Please edit the rows from the line with "Click the 'YT: The Focus Group' name" up to and including the line with "pyautogui.click(x=234, y=41)" so that "left sidebar" becomes "side panel", with everything else left unchanged.
# Record extracts start
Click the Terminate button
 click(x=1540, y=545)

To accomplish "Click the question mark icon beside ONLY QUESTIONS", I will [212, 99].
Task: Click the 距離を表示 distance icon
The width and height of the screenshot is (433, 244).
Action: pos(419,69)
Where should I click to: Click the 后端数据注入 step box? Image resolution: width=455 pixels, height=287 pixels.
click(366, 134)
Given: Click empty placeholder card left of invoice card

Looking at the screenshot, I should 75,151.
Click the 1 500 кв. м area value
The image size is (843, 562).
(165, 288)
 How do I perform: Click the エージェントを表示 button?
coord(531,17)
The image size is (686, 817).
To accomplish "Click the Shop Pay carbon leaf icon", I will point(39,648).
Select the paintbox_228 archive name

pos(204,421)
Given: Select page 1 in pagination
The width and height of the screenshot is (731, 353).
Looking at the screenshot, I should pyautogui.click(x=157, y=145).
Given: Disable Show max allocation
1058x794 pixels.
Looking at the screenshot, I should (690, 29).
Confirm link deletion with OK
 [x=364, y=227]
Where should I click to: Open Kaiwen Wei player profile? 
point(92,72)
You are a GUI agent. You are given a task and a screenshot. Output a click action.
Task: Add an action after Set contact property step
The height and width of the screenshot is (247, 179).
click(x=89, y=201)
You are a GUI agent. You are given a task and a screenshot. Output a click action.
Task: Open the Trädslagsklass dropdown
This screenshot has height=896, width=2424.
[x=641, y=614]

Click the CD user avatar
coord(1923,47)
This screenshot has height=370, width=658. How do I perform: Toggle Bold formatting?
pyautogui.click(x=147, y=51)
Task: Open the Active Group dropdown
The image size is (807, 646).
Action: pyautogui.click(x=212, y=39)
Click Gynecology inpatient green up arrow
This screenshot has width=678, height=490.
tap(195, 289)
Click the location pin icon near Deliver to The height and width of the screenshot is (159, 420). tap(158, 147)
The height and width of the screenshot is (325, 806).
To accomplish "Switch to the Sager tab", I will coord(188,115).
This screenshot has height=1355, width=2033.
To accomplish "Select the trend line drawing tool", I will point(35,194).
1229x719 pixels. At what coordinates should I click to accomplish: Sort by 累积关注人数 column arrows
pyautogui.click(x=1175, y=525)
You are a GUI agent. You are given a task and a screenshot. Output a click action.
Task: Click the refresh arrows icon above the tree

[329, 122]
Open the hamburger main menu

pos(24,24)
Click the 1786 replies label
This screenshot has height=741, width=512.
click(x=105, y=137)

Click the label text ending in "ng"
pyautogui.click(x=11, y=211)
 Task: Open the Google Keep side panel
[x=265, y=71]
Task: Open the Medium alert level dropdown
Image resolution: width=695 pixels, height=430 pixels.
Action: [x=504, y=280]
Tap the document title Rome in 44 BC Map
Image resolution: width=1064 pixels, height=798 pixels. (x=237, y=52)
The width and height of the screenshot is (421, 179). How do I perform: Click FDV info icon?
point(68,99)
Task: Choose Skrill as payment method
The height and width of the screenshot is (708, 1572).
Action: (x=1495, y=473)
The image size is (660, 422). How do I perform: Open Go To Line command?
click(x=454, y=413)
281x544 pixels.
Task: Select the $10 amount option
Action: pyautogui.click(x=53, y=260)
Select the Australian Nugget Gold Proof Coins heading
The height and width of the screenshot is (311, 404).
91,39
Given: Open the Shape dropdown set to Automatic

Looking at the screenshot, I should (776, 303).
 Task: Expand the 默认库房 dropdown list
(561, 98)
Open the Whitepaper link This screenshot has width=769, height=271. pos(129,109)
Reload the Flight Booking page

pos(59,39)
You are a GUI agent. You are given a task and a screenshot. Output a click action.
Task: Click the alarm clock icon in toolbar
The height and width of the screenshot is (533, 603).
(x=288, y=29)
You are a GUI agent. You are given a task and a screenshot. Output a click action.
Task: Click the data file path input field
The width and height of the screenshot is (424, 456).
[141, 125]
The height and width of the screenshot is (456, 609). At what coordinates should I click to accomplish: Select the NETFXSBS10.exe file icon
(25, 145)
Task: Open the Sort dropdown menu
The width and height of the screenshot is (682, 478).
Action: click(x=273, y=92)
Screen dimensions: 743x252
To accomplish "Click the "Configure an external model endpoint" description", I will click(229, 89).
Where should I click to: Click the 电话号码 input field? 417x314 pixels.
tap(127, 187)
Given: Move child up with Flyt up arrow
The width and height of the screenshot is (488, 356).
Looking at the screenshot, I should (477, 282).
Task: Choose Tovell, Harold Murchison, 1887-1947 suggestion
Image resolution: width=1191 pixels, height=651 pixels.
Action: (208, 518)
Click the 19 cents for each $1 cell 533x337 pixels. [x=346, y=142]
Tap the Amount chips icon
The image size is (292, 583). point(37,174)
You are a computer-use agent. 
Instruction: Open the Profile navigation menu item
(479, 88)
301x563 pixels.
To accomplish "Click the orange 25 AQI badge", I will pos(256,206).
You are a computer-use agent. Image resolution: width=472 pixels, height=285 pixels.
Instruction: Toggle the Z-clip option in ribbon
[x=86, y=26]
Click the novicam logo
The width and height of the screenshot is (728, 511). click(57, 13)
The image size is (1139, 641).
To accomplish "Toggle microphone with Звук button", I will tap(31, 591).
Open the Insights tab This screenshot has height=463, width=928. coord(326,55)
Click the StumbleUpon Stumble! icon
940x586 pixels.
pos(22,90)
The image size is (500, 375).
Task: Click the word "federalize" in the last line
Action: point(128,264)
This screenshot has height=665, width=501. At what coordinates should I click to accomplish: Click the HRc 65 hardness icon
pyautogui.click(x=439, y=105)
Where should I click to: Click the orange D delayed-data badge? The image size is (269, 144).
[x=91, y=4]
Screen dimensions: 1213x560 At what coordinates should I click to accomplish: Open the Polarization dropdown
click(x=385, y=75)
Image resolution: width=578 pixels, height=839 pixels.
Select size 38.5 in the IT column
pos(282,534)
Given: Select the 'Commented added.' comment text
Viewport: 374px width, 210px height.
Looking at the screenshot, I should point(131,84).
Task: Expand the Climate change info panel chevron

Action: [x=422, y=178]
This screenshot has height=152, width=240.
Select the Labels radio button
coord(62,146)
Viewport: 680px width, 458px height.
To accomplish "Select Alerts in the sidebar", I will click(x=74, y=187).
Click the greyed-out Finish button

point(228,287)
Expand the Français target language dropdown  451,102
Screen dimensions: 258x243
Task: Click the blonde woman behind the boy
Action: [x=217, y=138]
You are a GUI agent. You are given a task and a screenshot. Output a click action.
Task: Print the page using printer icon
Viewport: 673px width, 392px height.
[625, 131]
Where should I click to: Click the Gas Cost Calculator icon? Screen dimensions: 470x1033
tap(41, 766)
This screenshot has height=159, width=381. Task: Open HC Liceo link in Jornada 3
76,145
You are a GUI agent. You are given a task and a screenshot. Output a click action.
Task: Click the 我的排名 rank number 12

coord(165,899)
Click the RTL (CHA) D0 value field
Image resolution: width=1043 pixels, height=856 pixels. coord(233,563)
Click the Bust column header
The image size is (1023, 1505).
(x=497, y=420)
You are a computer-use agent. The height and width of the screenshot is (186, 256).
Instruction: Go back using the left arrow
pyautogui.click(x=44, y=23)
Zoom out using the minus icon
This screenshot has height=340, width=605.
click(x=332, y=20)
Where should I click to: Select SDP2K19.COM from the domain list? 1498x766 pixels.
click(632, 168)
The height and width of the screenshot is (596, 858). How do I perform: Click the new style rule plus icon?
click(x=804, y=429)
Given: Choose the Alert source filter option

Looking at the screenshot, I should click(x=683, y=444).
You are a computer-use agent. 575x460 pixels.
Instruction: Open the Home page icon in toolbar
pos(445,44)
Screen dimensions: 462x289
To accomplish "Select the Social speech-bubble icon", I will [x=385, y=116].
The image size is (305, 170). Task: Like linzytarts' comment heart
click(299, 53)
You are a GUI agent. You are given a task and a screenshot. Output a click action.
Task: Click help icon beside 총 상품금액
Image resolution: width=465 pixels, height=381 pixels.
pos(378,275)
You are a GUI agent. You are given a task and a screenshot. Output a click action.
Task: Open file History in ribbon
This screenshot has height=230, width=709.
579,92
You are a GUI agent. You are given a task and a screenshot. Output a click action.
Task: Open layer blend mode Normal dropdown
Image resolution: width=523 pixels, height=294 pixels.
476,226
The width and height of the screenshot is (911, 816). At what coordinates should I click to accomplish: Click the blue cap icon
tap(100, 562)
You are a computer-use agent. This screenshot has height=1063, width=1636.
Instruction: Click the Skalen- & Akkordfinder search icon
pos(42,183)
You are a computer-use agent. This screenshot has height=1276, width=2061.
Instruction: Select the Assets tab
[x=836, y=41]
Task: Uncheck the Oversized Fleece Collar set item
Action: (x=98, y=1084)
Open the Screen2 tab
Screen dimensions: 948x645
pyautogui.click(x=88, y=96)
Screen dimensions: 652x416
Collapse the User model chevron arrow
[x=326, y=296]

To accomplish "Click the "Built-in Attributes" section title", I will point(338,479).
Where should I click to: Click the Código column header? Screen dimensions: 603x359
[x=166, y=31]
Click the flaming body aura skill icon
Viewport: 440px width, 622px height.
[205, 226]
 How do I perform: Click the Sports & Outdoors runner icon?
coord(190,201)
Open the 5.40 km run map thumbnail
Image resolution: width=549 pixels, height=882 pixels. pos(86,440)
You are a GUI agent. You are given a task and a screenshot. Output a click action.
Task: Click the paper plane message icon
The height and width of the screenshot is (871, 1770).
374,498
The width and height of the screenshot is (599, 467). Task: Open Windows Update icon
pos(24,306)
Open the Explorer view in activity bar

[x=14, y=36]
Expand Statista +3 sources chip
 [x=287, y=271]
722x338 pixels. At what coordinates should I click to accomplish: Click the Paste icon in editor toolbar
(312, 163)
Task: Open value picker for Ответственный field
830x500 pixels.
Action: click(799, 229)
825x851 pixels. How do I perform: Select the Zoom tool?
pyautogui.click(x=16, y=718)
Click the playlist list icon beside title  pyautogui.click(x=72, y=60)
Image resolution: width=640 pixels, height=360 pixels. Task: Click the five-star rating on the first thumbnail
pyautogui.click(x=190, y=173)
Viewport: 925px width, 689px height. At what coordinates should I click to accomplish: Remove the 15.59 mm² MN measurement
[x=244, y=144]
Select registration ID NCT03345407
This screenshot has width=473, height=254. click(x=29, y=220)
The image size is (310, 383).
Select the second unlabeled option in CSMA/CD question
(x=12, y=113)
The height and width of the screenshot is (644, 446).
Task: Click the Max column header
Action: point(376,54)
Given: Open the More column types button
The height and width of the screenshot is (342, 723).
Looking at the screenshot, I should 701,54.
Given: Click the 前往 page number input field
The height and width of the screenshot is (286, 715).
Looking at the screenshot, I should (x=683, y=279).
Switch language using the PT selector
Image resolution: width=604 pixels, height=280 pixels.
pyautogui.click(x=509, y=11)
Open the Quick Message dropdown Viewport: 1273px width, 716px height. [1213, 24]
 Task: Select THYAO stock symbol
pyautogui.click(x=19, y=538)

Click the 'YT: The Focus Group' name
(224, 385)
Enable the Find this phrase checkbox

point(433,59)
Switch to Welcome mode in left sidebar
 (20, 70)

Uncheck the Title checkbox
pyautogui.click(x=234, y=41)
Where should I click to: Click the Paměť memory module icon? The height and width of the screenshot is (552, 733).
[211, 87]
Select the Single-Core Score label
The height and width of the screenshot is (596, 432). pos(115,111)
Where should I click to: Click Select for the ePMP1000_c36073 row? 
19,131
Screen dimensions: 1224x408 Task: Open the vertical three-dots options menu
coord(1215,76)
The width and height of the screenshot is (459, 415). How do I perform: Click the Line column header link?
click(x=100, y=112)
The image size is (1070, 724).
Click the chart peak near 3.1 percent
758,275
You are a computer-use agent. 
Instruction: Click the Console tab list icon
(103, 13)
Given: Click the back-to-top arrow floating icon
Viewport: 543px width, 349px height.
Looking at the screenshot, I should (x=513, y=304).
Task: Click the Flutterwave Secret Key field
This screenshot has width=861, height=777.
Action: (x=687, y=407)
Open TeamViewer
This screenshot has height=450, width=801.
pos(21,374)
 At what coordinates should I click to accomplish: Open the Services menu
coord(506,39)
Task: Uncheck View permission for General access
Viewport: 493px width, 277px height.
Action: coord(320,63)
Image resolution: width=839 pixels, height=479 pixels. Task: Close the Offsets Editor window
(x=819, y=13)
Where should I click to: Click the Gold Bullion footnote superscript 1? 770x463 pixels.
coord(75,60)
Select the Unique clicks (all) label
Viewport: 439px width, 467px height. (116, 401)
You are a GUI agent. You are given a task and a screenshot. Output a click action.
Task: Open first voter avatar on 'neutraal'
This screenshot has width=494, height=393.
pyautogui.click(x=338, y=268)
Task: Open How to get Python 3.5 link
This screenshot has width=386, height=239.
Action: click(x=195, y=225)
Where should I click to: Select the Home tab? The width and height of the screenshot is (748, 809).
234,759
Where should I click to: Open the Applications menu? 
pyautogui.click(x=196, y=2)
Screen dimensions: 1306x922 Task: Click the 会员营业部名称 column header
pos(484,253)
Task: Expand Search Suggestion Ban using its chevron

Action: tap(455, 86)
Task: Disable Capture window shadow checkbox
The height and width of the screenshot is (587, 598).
# Record extracts end
● Final result:
Click the 'YT: The Focus Group' name
(224, 385)
Enable the Find this phrase checkbox

point(433,59)
Switch to Welcome mode in side panel
 (20, 70)

Uncheck the Title checkbox
pyautogui.click(x=234, y=41)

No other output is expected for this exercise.